An antitrust lawsuit against NFL Sunday Ticket, the National Football League’s out-of-market game package, will again proceed after the US 9th Circuit Court of Appeals reversed a prior decision dismissing the lawsuit.

A group of subscribers of the leaguewide game package, distributed exclusively by AT&T-owned DirecTV, allege the bundled subscription sold by the single provider illegally constricts consumer choice, in turn leading to higher prices.

A federal district court judge had previously rejected that argument. But 9th Circuit Court Judge Sandra Ikuta led a majority decision issued Aug. 13 reversing that prior dismissal, once again allowing the lawsuit to proceed, saying the plaintiffs have a claim that should be heard for a potential Sherman Antitrust Act violation.

“Looking holistically at the alleged conduct, we conclude that the complaint adequately pleads that the vertical NFL-DirecTV agreement works in tandem with [NFL teams pooling telecast rights] to restrain competition,” the opinion reads in part. “Defendants have failed to identify, and we are unaware of, any binding precedent requiring the teams and the NFL to cooperate in order to produce the telecasts.”

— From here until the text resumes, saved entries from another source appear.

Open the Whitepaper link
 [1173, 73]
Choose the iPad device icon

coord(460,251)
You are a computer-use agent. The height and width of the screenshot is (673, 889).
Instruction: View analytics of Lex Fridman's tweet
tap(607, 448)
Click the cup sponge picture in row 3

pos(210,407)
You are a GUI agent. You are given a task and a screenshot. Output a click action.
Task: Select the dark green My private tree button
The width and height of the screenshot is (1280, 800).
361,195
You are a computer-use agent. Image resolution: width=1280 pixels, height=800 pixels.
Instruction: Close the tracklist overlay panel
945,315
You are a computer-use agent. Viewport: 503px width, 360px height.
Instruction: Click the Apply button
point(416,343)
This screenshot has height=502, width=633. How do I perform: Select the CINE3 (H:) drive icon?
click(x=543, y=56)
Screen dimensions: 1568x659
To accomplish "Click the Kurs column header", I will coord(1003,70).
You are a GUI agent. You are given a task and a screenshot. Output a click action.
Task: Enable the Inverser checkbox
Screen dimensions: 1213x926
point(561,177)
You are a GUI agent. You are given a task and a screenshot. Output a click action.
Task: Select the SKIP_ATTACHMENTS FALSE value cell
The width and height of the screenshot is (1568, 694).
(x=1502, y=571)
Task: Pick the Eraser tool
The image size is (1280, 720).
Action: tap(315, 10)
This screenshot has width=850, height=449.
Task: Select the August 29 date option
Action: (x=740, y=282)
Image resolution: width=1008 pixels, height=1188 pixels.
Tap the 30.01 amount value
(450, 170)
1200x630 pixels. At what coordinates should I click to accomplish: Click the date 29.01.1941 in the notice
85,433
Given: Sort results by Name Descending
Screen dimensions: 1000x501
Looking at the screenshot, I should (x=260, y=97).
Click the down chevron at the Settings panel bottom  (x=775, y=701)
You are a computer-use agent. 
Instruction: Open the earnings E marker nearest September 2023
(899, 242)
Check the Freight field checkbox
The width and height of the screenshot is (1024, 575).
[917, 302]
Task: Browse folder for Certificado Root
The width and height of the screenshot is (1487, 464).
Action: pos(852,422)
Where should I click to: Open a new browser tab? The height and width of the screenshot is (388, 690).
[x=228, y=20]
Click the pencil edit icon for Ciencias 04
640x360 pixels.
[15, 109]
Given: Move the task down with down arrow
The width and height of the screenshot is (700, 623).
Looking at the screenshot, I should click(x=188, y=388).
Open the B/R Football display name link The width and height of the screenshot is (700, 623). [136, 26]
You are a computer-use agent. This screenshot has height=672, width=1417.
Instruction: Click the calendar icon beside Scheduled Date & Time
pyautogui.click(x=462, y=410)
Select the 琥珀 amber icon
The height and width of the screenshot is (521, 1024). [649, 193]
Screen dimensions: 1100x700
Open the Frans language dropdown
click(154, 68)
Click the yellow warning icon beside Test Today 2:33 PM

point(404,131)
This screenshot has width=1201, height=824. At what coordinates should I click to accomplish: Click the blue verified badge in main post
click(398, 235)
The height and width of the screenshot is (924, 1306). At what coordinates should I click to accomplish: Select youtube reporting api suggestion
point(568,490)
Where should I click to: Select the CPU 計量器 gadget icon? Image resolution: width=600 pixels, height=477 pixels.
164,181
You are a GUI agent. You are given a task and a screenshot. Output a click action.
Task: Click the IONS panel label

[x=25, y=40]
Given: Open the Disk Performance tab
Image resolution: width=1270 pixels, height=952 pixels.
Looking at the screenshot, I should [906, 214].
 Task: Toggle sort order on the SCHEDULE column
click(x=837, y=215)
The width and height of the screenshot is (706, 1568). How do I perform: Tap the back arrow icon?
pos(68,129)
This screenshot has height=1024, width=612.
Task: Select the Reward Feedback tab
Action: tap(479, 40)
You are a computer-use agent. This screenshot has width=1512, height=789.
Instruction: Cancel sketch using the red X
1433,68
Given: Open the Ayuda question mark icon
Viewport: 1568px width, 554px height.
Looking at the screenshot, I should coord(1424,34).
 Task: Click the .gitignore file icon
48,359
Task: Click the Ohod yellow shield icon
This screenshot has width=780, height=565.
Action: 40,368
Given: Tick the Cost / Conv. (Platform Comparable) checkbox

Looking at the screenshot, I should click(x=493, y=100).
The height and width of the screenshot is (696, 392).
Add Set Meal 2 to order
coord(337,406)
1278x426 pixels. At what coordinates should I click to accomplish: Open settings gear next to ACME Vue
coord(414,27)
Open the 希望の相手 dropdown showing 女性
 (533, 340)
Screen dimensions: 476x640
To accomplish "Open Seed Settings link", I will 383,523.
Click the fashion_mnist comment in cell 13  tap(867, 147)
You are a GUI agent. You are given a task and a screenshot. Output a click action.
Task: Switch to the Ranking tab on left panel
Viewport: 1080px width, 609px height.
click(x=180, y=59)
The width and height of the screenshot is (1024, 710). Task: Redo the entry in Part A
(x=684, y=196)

The ruling arrives as AT&T and the NFL are entering the final two years of an eight-year, $12 billion deal for NFL Sunday Ticket signed in 2014. Each side had prior options to exit the deal following the upcoming 2019 season, but opted not to exercise them. 

The current base price for NFL Sunday Ticket is $293.94 per season, representing one of the most expensive a la carte sports content options across all of US media. Commercial establishments such as sports bars and restaurants pay even higher rates for the package that depending on the size of the individual site can soar into the tens of thousands of dollars per season. 

That cost comes into play regularly as fans living in a different media market than their favorite team must buy the entire NFL Sunday Ticket package, while fans living in the same market as their preferred team can see them every week for free.

Even outside the ongoing legal drama, what the league opts to do next with its out-of-market rights is fraught with uncertainty. The NFL has shown increased willingness to work with digitally focused outlets, such as its ongoing deal with Amazon for non-exclusive streaming rights to Thursday night games. But it is unknown whether one of those digital outlets will pay rights fees near or more than what DirectTV is currently paying, particularly if the league’s out-of-market rights are split among multiple distributors in the next term. 

AT&T, meanwhile, reported a net loss of nearly a million TV subscribers across DirecTV, DirecTV Now and U-verse in its most recent fiscal quarter, and will likely face further subscriber hemorrhaging without its exclusive hold on the top-tier NFL content.